The future is bright: Family celebrates son’s graduation from Devereux New York
Lena and Paul Martino said enrolling their son, Cristinel, in a residential treatment program at Devereux Advanced Behavioral Health New York was one of the most difficult decisions they ever made – and one of the best.
Cristinel recently graduated from Devereux New York’s Red Hook School with his parents and older brother in attendance, celebrating his accomplishments.
“There are no words to describe what Devereux New York has done for Cris and our family,” said Lena, who also serves on the center’s advisory board as a way of giving back to the organization. “We are incredibly grateful to the teachers, support staff, clinicians and case managers who guided us along the way, and helped Cris become the person he is today.”

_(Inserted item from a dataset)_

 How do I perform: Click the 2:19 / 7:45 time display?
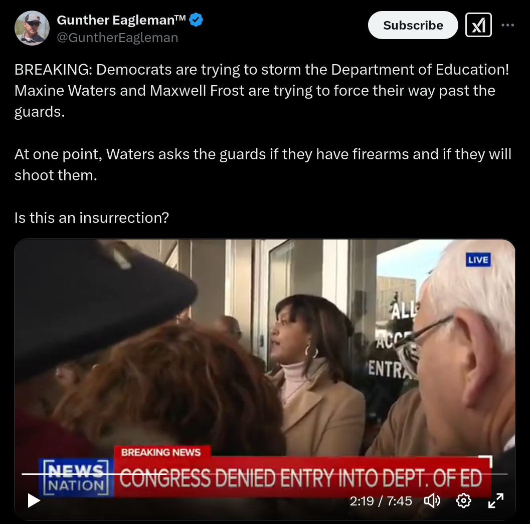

Feeling safe, happy and loved
The Martinos adopted Cristinel from an orphanage in Romania when he was 3 ½ years old. When the family arrived home, they realized their son was struggling with emotional and behavioral challenges.
“Behaviors of aggression, not wanting to hug, and significant tantrums began to emerge,” Lena explained. “Paul and I thought, with more time, Cris would eventually understand how much we loved him, and that we would always be there for him.”
Cristinel was later diagnosed with fetal alcohol/drug syndrome, reactive detachment disorder and intellectual disabilities. When his behaviors escalated, the family turned to Devereux New York. Lena, who works in the field of special education, was familiar with Devereux’s philosophy of care, which focuses on providing individualized, evidence-based services and supports.
“The residential staff was compassionate and understanding of our son’s individual needs, and the educational component of his treatment plan was on target with his unique abilities,” Lena shared. “Cris now feels safe and happy, and understands that he has a family who loves him.”
Taking the next step
As the Martinos work with Devereux New York to ensure their son’s transition from the Red Hook School to a group home is as seamless as possible, they are optimistic about the future.
“Having cognitive differences makes it difficult for our son to grasp the concept of ‘next steps,’” Lena explained. “As Cris transitions to a group home, we will try to replicate what a typical day was like for him at the Red Hook School. Moving forward, we hope supported employment will be the focus of his day. We love our son and cannot wait to see him continue to grow and thrive.”